We need to focus on avoiding this duplication and store something useful data in the stack or the minvalue to generate the previous minimum as shown in CASES above.
Let's focus on what should we store in stack when the value to store in push is less than the minimum value.
Let's name this variable y, so now our stack will look something like this:
6 , minvalue=2
y1 , minvalue=2
5 , minvalue=3
y2 , minvalue=3
9 , minvalue=7
y3 , minvalue=7
8 , minvalue=8
I have renamed them as y1,y2,y3 to avoid confusion that all of them will have same value.
Point3:
Now let's try to find some constraint's over y1, y2 and y3.
Do you remember when exactly we need to update the minvalue while doing pop(), only when we have popped the element which is equal to the minvalue.
If we pop something greater than the minvalue then we don't have to update minvalue.

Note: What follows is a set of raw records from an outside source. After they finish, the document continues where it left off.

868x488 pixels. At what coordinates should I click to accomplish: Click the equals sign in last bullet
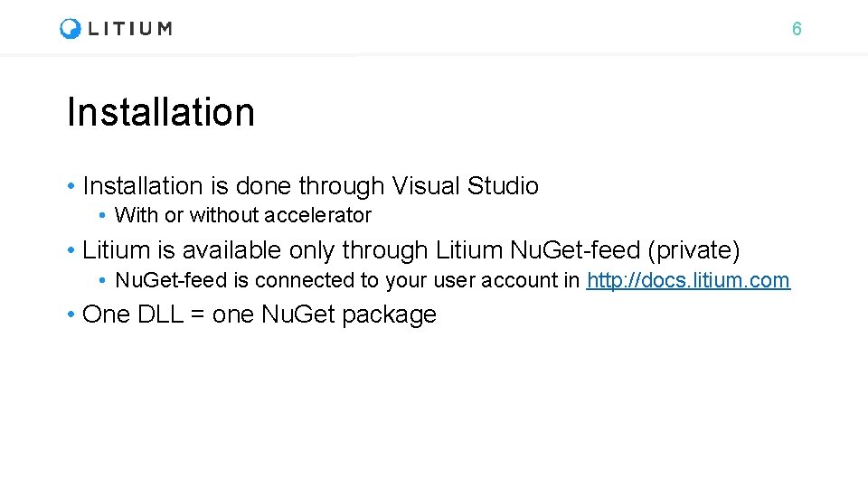pyautogui.click(x=197, y=314)
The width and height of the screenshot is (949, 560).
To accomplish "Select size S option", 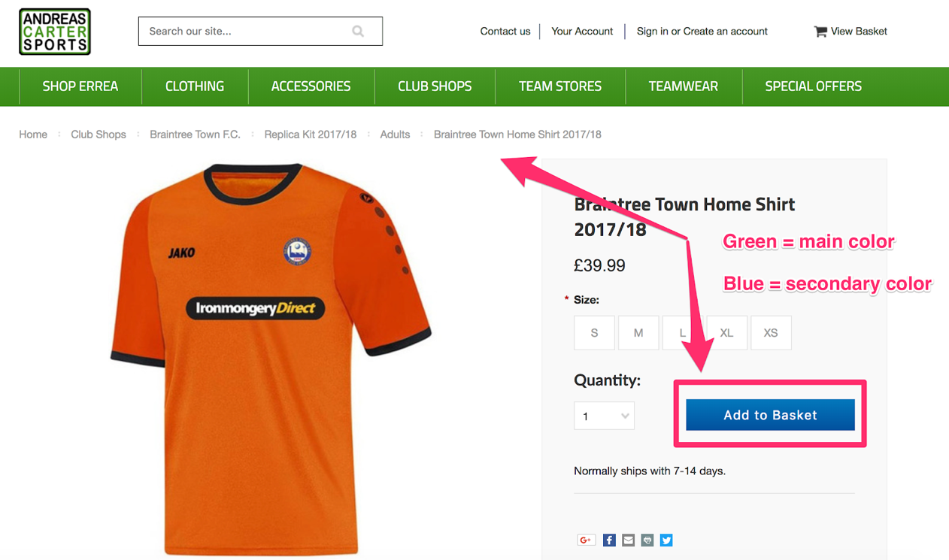I will [x=594, y=332].
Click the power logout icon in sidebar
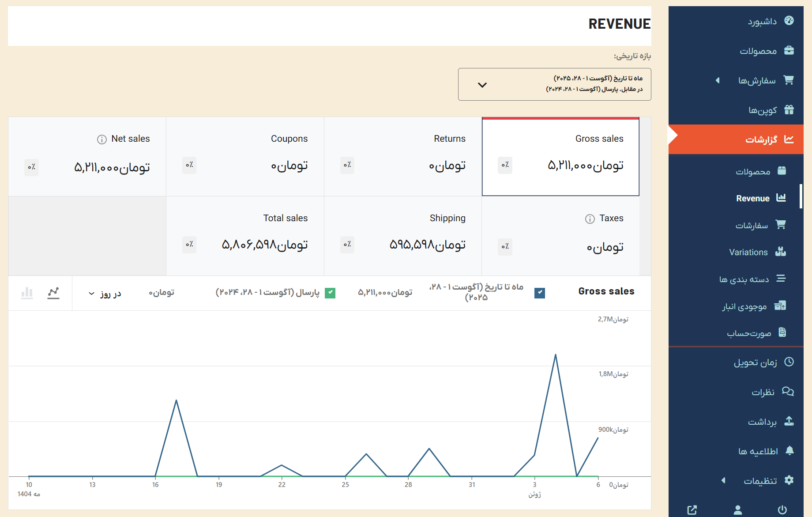The width and height of the screenshot is (812, 517). tap(782, 510)
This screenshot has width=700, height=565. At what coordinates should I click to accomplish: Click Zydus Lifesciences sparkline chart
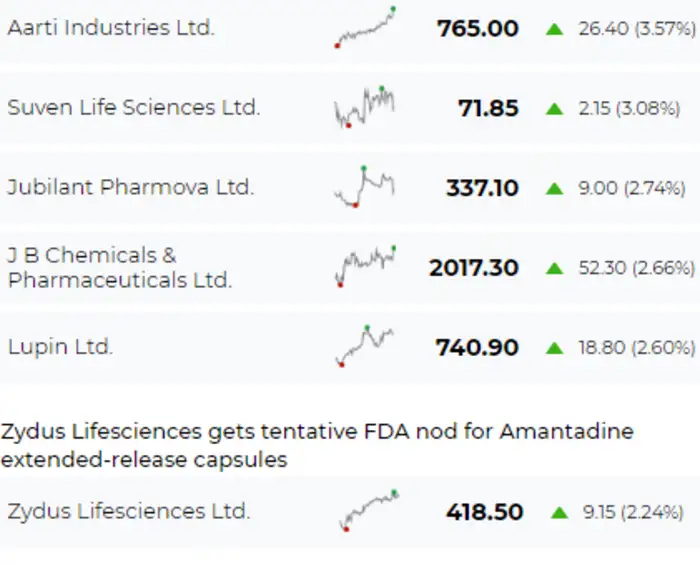click(368, 511)
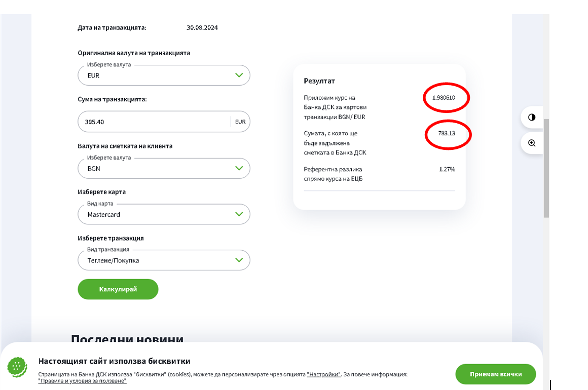
Task: Click the debited amount value 783.13
Action: click(x=447, y=134)
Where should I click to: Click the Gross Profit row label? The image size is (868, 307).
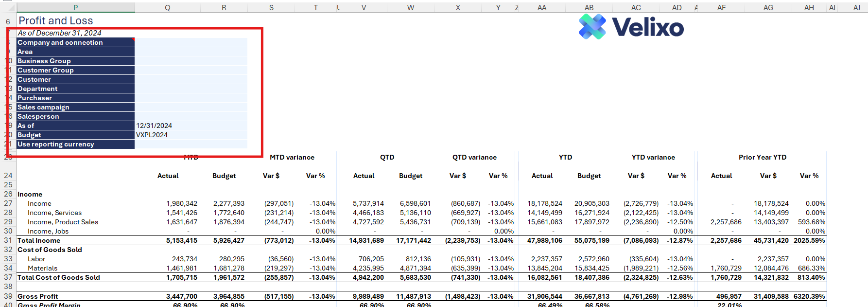coord(38,296)
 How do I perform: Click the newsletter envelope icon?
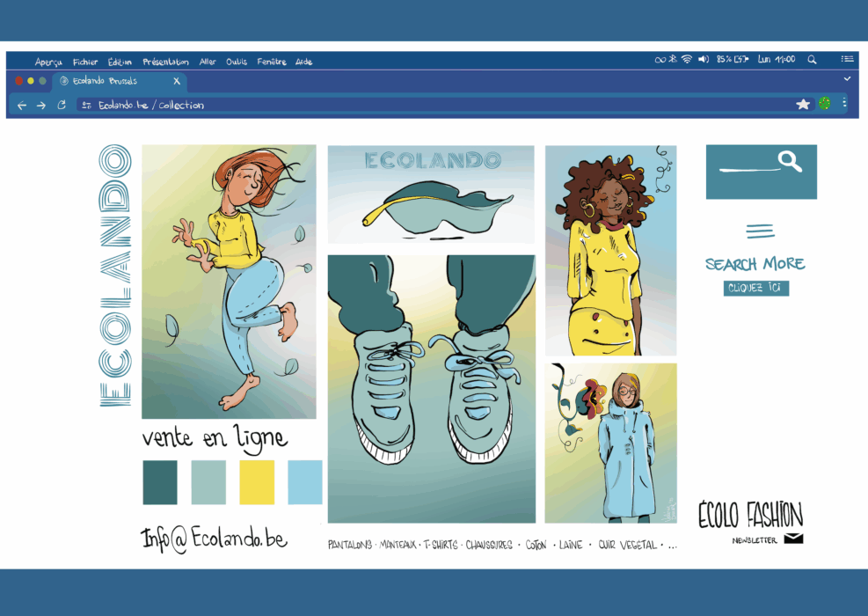(793, 539)
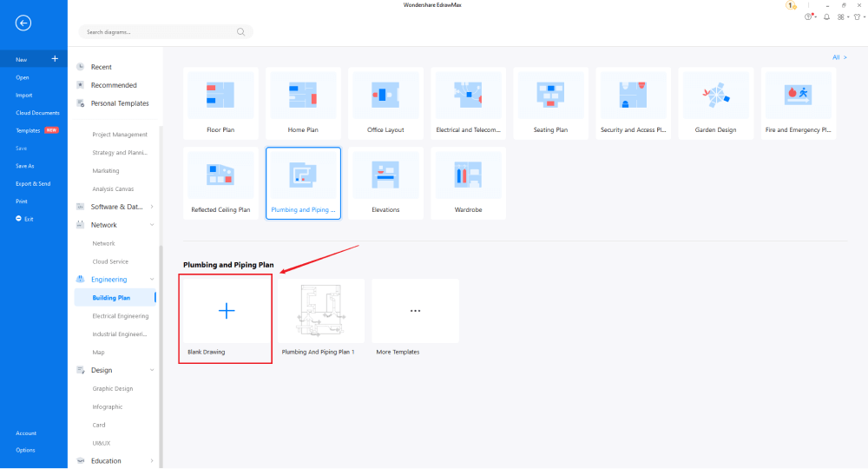Pick the Elevations diagram icon
The height and width of the screenshot is (469, 868).
(385, 175)
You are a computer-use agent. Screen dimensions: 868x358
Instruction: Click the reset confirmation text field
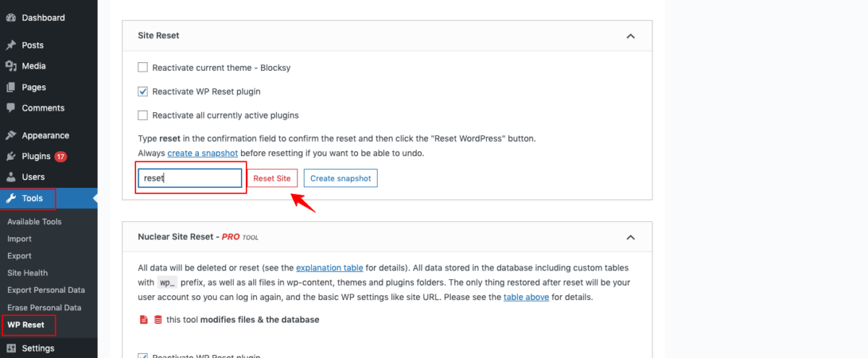coord(191,179)
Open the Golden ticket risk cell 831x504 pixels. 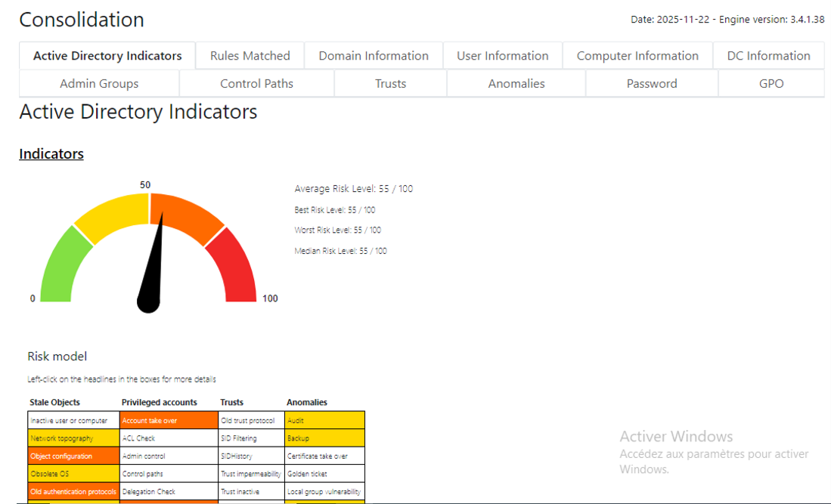[x=325, y=474]
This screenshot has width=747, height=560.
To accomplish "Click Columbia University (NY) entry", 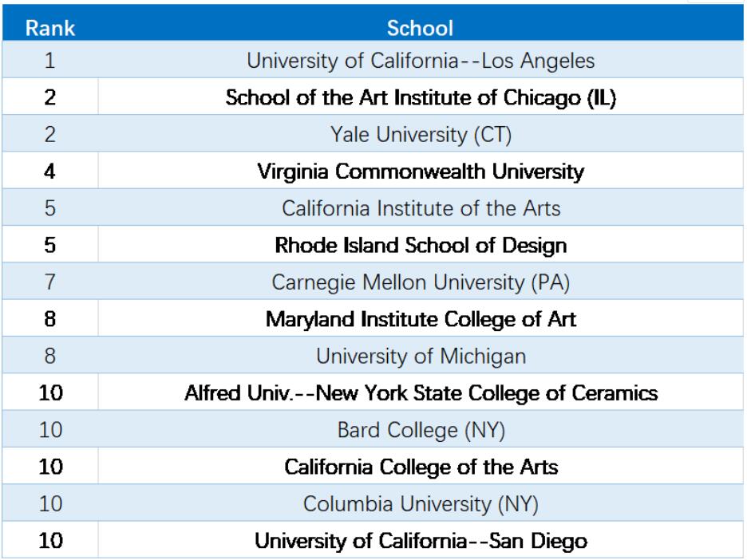I will pos(420,503).
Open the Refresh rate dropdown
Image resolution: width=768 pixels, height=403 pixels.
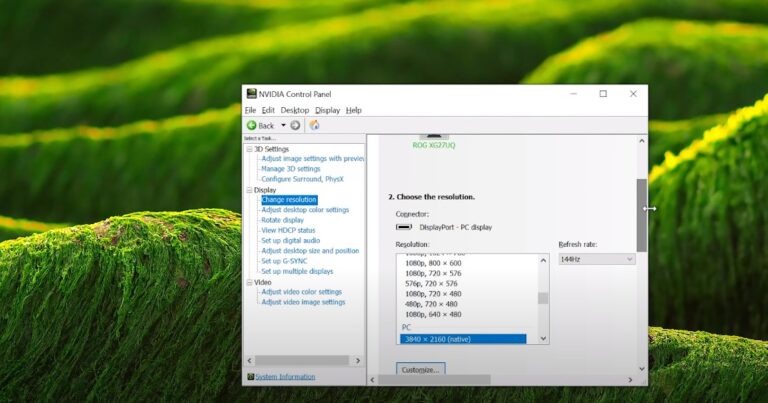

So to trigger the update of minvalue, y1,y2&y3 should be smaller than there corresponding minvalue. [We are avoiding equality to avoid duplicate[Point2]]
so the constrain is [ y < minValue ].
Now let's come back to populate y, we need to generate some value and put y at the time of push, remember.
Let's take the value which is coming for push to be x which is less that the prevMinvalue, and the value which we will actually push in stack to be y.
So one thing is obvious that the newMinValue=x, and y < newMinvalue.
Now we need to calculate y(remember y can be any number which is less than newMinValue(x) so we need to find some number which can fulfil our constraint) with the help of prevMinvalue and x(newMinvalue).
Let's do the math:
x < prevMinvalue [Given]
x - prevMinvalue < 0
x - prevMinValue + x < 0 + x [Add x on both side]
2*x - prevMinValue < x
this is the y which we were looking for less than x(newMinValue).
y = 2*x - prevMinValue. 'or' y = 2*newMinValue - prevMinValue 'or' y = 2*curMinValue - prevMinValue [taking curMinValue=newMinValue].
So at the time of pushing x if it is less than prevMinvalue then we push y[2*x-prevMinValue] and update newMinValue = x .
And at the time of pop if the stack contains something less than the minValue then that's our trigger to update the minValue.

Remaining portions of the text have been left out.